Ms. Mason has also seen the number of Master Health Plus enrollees in Mashpee gradually decline over the years, as the town continues to offer programs designed to educate and inform employees of other health plan options.
“There is a certain comfort level with Master Health Plus, but we encourage employees, through health fairs and other initiatives and incentives, to look at other plans that would offer just as many, or more, benefits. While, at the same time, putting a bit more back into their paychecks and saving the town some money,” said Ms. Mason.
“We also have more success when spouses are involved in the plan evaluation process,” added Ms. Mason.
Most town employee contracts from 2007 to 2010 offered a financial incentive for Master Health Plus participants to change plans. Those who changed from an indemnity plan to a non-indemnity plan received a pre-tax lump sum of $1,000 during Fiscal Year 2009, and in each year after, as long as they stayed with the non-indemnity plan.

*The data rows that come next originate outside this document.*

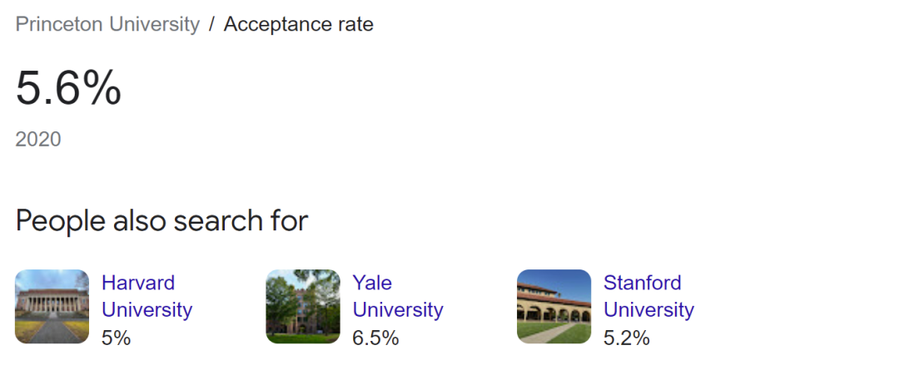This screenshot has height=380, width=899.
Task: Open the Harvard University link
Action: 147,296
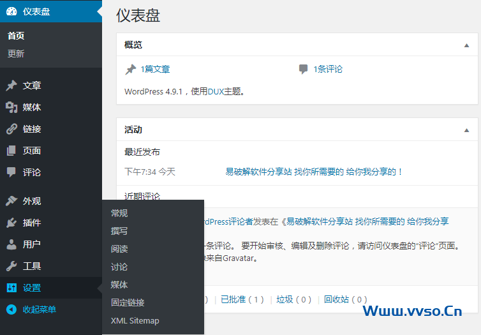Click the wrench icon beside 工具
The image size is (481, 335).
point(11,266)
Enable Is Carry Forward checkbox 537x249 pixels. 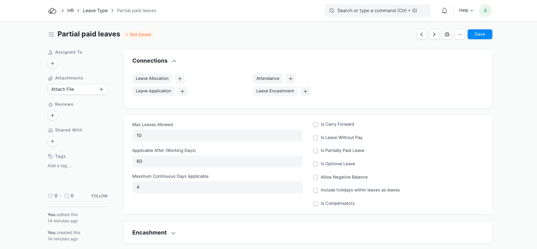316,125
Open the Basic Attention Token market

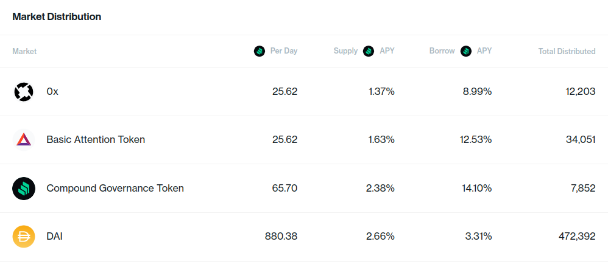(96, 140)
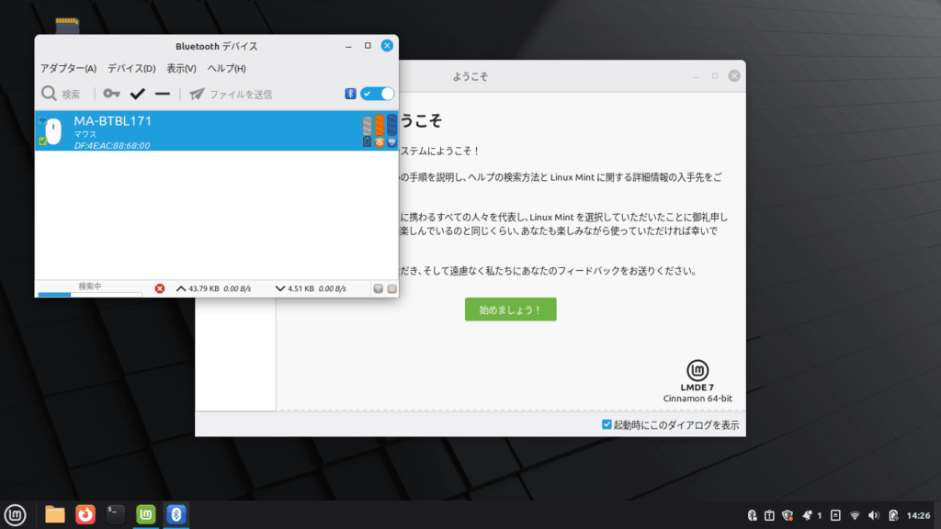This screenshot has width=941, height=529.
Task: Open the Linux Mint start menu
Action: pos(14,514)
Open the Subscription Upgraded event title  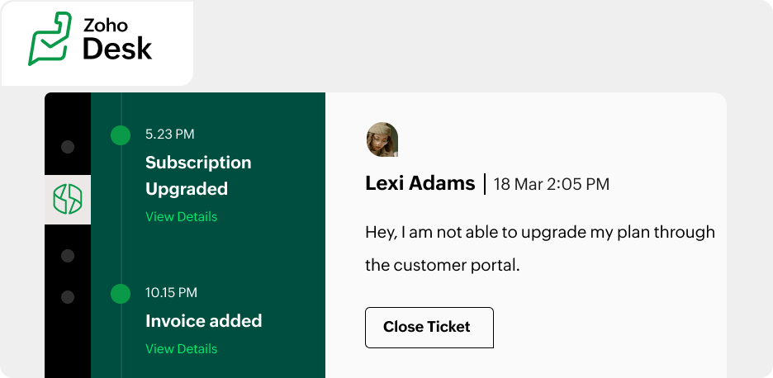pyautogui.click(x=198, y=175)
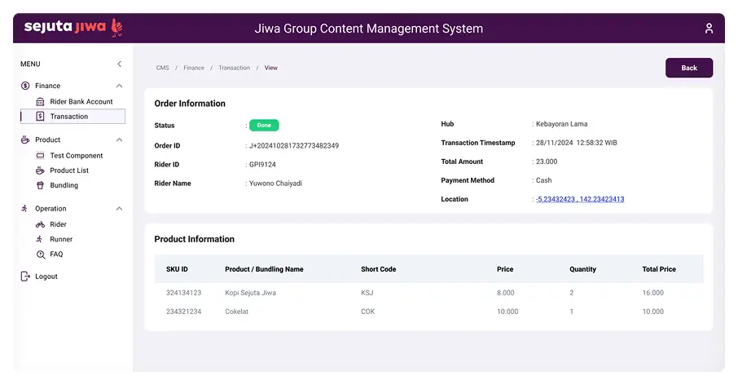Open Test Component menu item
Screen dimensions: 738x385
(x=77, y=156)
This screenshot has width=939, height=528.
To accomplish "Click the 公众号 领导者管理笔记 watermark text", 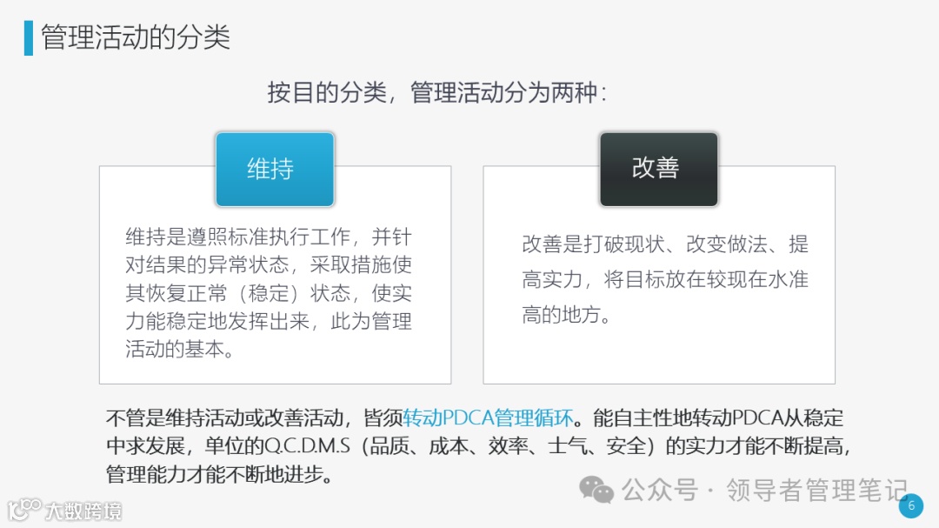I will 765,491.
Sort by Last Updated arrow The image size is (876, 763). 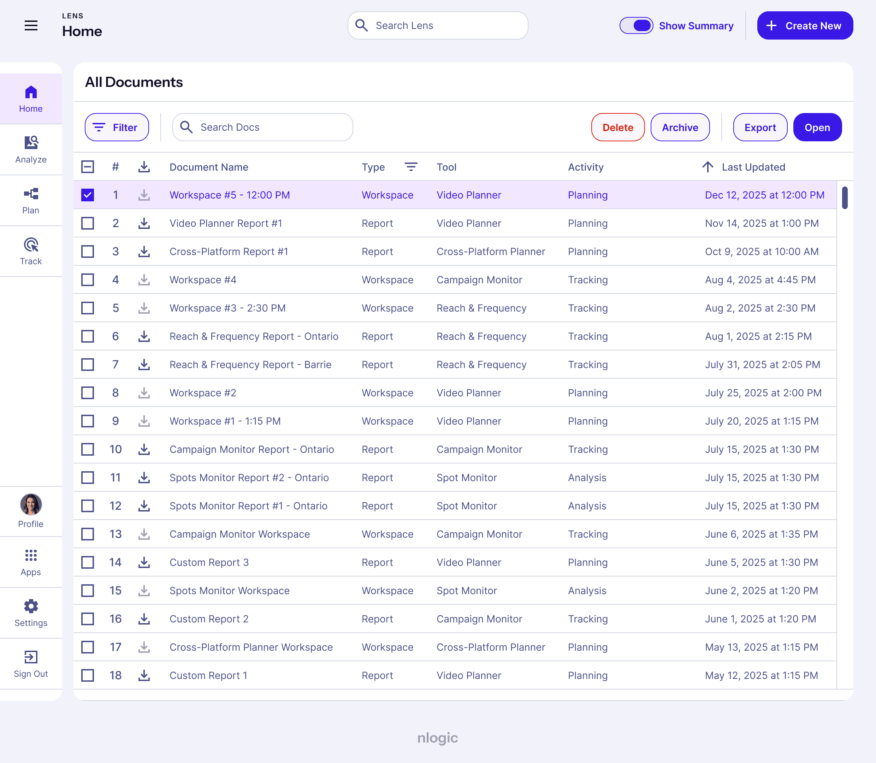click(707, 167)
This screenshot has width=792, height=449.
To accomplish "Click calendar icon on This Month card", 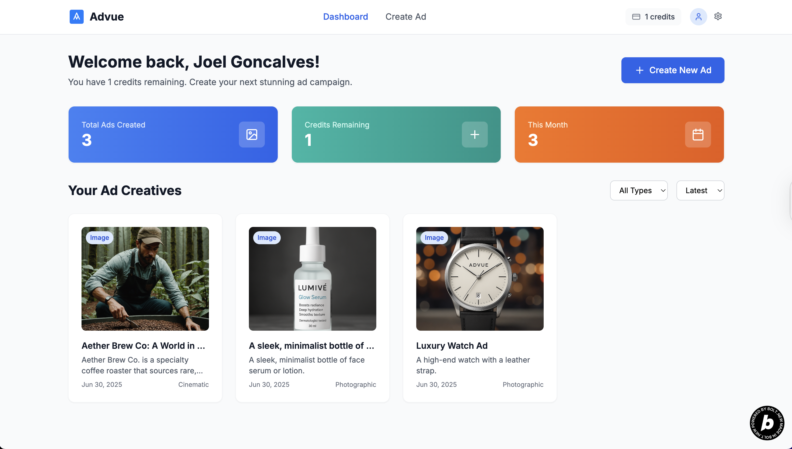I will pos(697,134).
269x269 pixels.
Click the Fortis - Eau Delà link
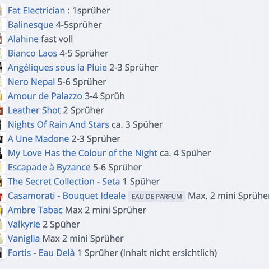click(41, 253)
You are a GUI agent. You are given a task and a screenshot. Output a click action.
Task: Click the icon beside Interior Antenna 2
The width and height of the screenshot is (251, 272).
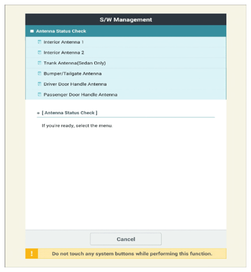pos(39,52)
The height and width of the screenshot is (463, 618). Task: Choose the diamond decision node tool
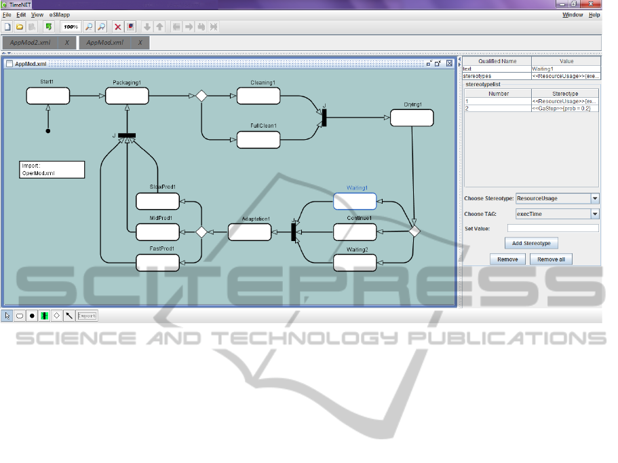[56, 316]
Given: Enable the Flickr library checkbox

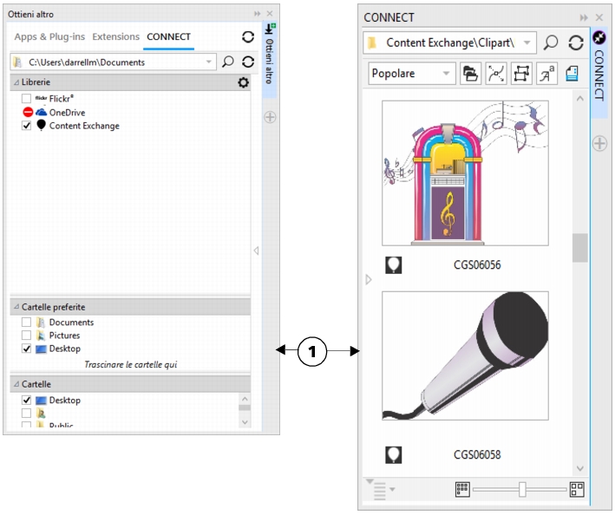Looking at the screenshot, I should 27,99.
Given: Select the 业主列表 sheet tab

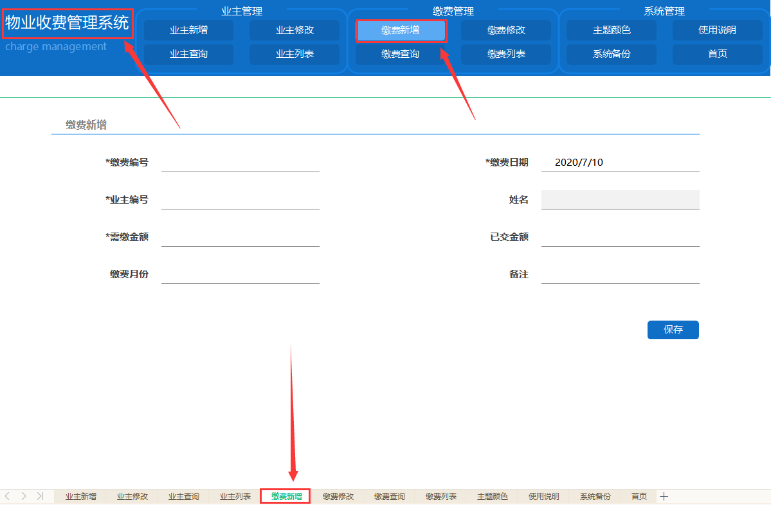Looking at the screenshot, I should [x=234, y=496].

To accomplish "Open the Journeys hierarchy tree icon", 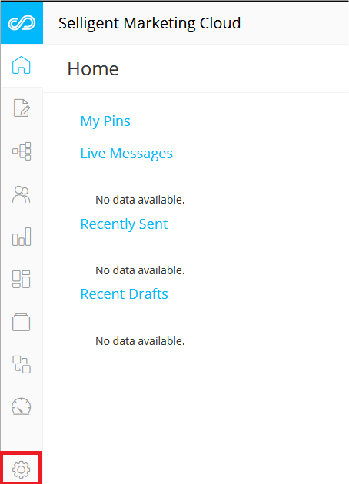I will [x=22, y=151].
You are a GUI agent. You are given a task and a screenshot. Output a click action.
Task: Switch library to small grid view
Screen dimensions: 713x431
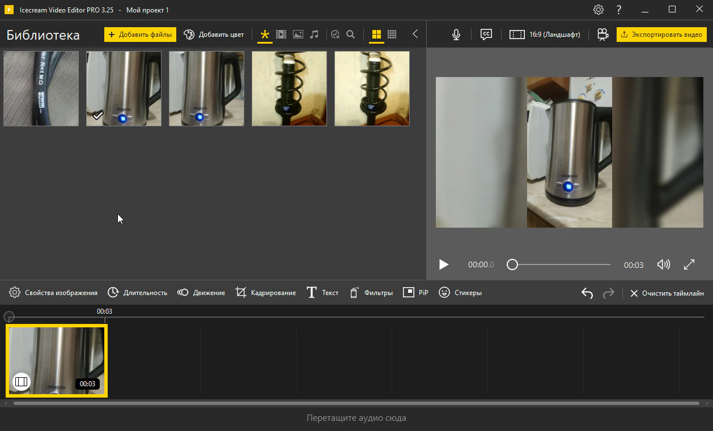(392, 35)
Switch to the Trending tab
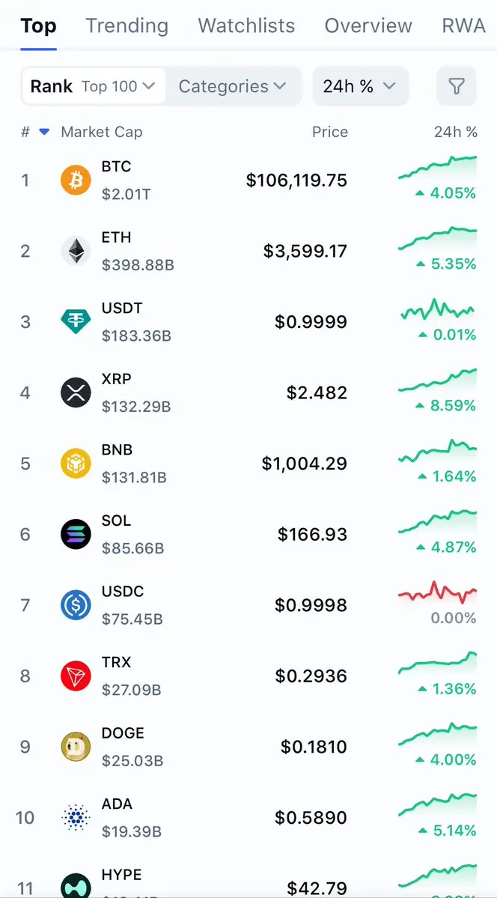 [x=127, y=25]
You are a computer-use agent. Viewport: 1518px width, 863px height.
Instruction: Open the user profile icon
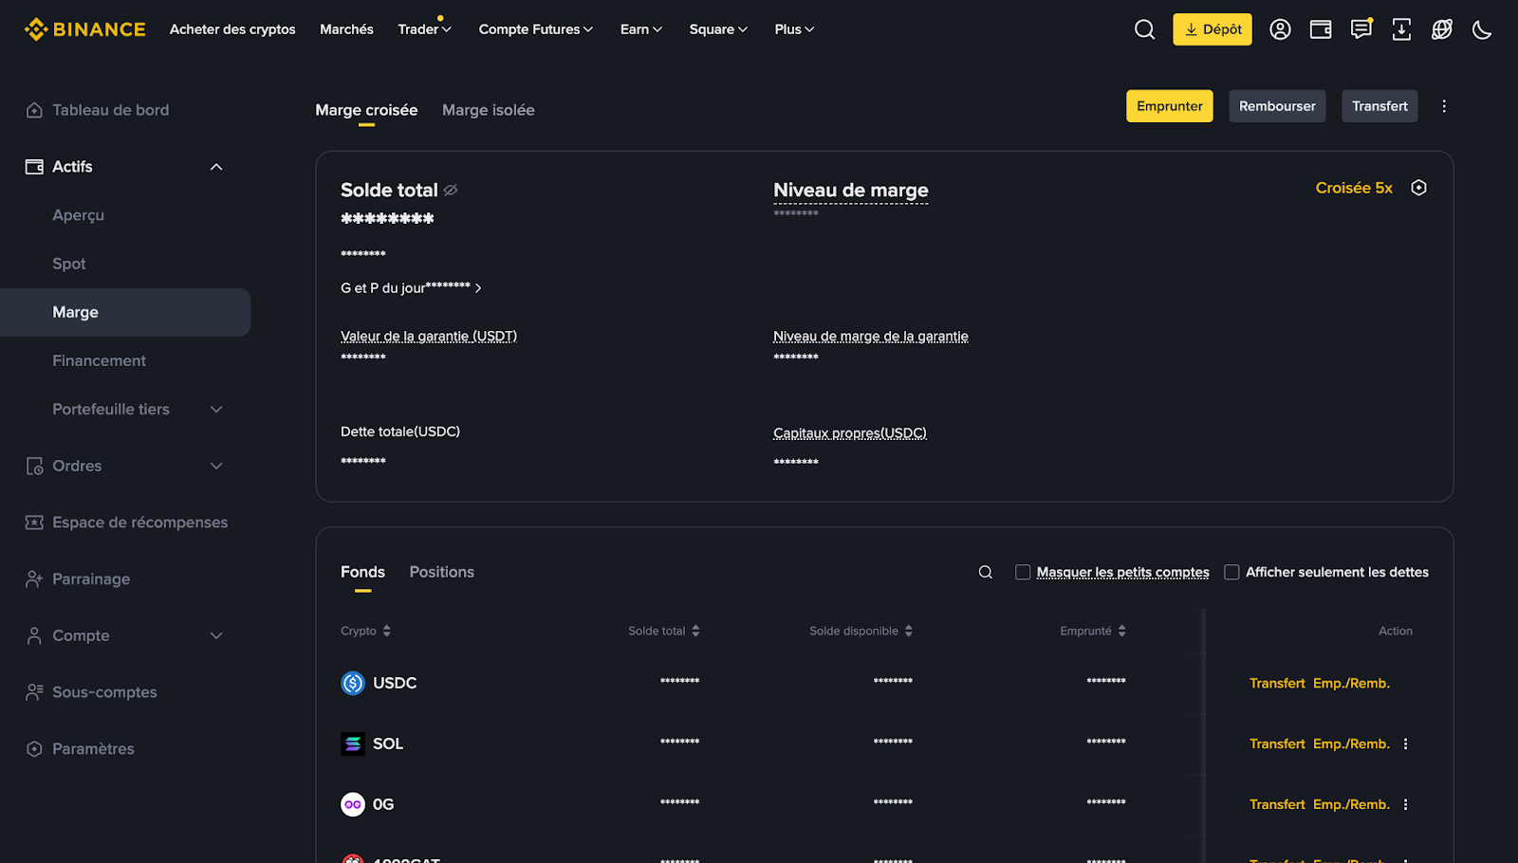coord(1280,29)
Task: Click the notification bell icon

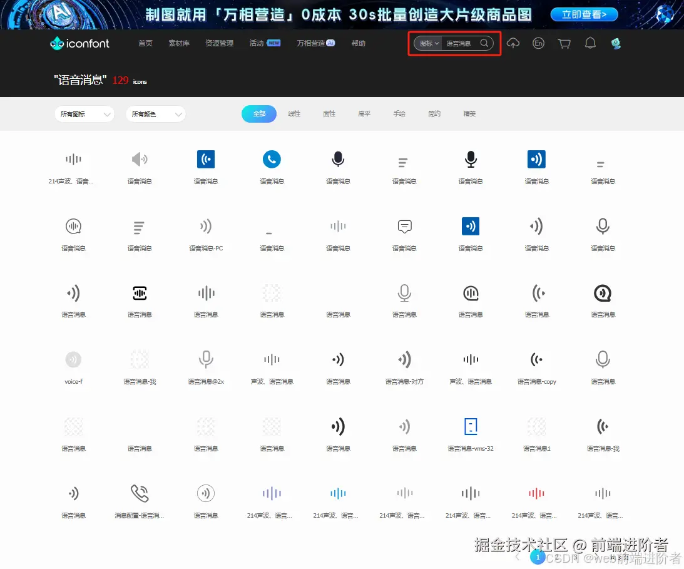Action: [590, 43]
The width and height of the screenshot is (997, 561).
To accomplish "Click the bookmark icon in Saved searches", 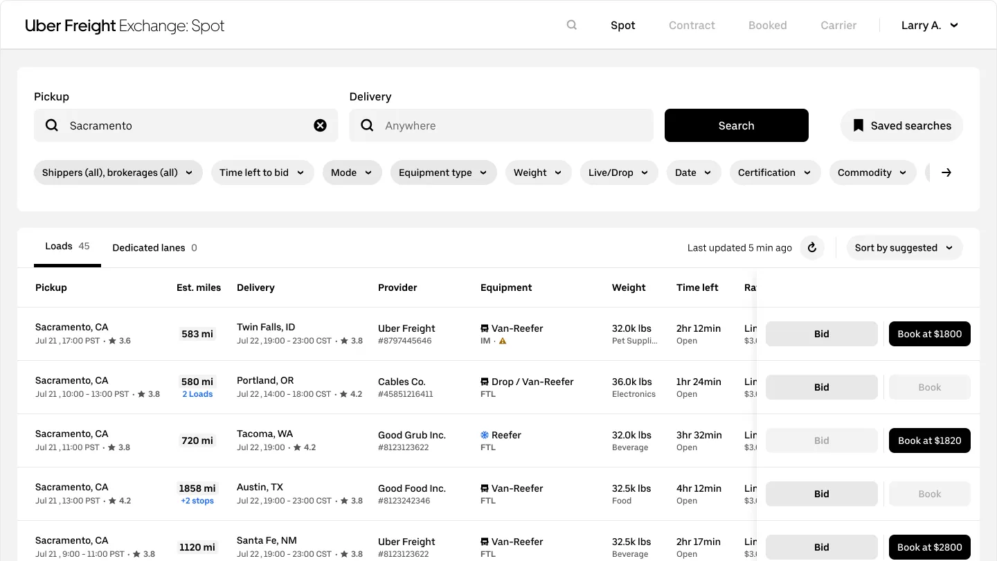I will coord(859,125).
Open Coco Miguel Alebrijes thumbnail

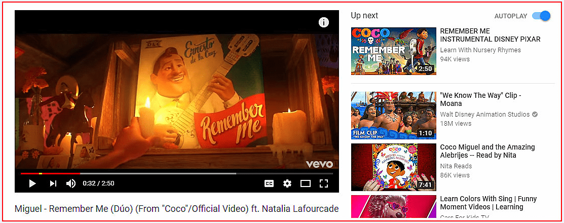pyautogui.click(x=394, y=167)
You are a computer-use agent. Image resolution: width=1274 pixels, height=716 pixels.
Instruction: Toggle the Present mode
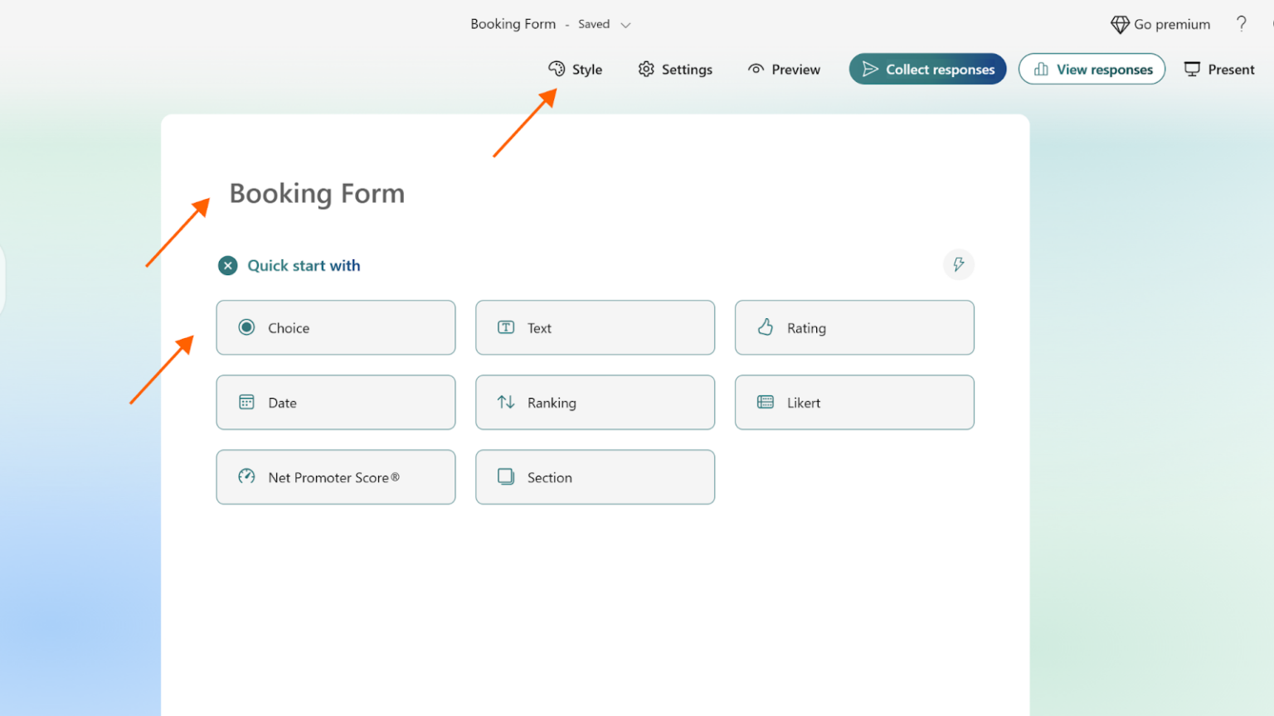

Taxpayer discontent regarding the expensive benefit was on display at the recent Town Meeting, when resident Deirdre A. Greelish proposed eliminating the benefits provided to Town Moderator Jeremy M. Carter.
Mr. Carter is enrolled in the 75 percent town-subsidized Master Health Plus family plan, despite only overseeing two meetings per year, and receiving a mere $200 per year salary.
The proposition brought forth by Ms. Greelish was unsuccessful, as Mr. Carter is entitled to “grandfathered” benefits approved by the town Charter Commission and approved by Town Meeting several years ago. Future elected town moderators will not receive benefits.
There is a move afoot on Beacon Hill that would allow municipalities to bypass the collective bargaining process when establishing co-pays and deductibles for health benefit plans, in effect gaining local control of health plan design.
However, municipalities would still have to negotiate with unions regarding workers’ share of premiums.
Last month, the Massachusetts House of Representatives voted 111-42 to move the proposal to the Senate.
Earlier this week, the Fiscal 2012 budget released by the Senate included a proposal under which cities and towns would be able to make changes to their employee health insurance plans or join the state’s Group Insurance Commission in order to control rising costs and protect services and municipal jobs.
The reform proposal also requires all municipalities enroll eligible retirees in the Medicare program.